MATTEO MESSINA DENARO NON E’ UNO, SONO TANTI
PERCHE’ LO STATO HA POCO DA APPLAUDIRE
Anni fa intervistando, in un luogo segreto in Piemonte, il mafioso Vincenzo Calcara, che diceva di aver aveva avuto il compito da Matteo Messina Denaro di uccidere Paolo Borsellino, nel 1991, di là della sua “confidenza”, mi colpì il fatto che Messina Denaro – a sua detta – era tranquillamente in giro in provincia di Trapani e a Palermo. Mi stupì questa dichiarazione perché mi fece pensare al puzzo del compromesso di cui parlava Borsellino.
In queste ore non mancano le dichiarazioni di trionfo degli uomini che governano ora lo Stato ma mi chiedo: perché ora l’hanno preso?

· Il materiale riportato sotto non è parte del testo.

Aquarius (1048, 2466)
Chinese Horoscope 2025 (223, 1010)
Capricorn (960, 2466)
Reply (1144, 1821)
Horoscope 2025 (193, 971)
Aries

Matteo Messina Denaro, figlio di Francesco Messina Denaro, fratello di Patrizia Messina Denaro e zio di Francesco Guttadauro. Insieme al padre, Messina Denaro ha svolto l’attività di fattore presso le tenute agricole della famiglia D’Alì Staiti, già proprietari della Banca Sicula di Trapani, all’epoca il più importante istituto bancario privato siciliano, e delle saline di Trapani. Non aveva studi alle spalle, non era uno stratega dell’economia, era un manovale della vera mafia, dei colletti bianchi.
La prosopopea di questi giorni mi fa storcere il naso: lo Stato che vince sulla mafia è lo stesso Stato che non permette di raggiungere la verità sulle stragi del 1992?
E’ lo Stato che non svolgerà controlli di eventuali candidabili per le regionali nel Lazio e nella Lombardia, perché la commissione antimafia del Parlamento non è sta ancora costituita.
Oggi ci ritroveremo le parole di ringraziamento allo Stato anche di Marcello Dell’Utri & Company? Ma davvero pensiamo che con l’arresto di Matteo Messina Denaro la mafia sia finita?
Vi posso garantire che in paesi piccolissimi della provincia di Cremona si celano capi clan della ‘ndrangheta che stanno lavorando con il silenzio complice di amministratori e società civile che per paura o omertà non denuncia ma convive.
Matteo Messina Denaro non è uno. Sono tanti. E sono tanti che permettono latitanze. C’è poco da applaudire, oggi.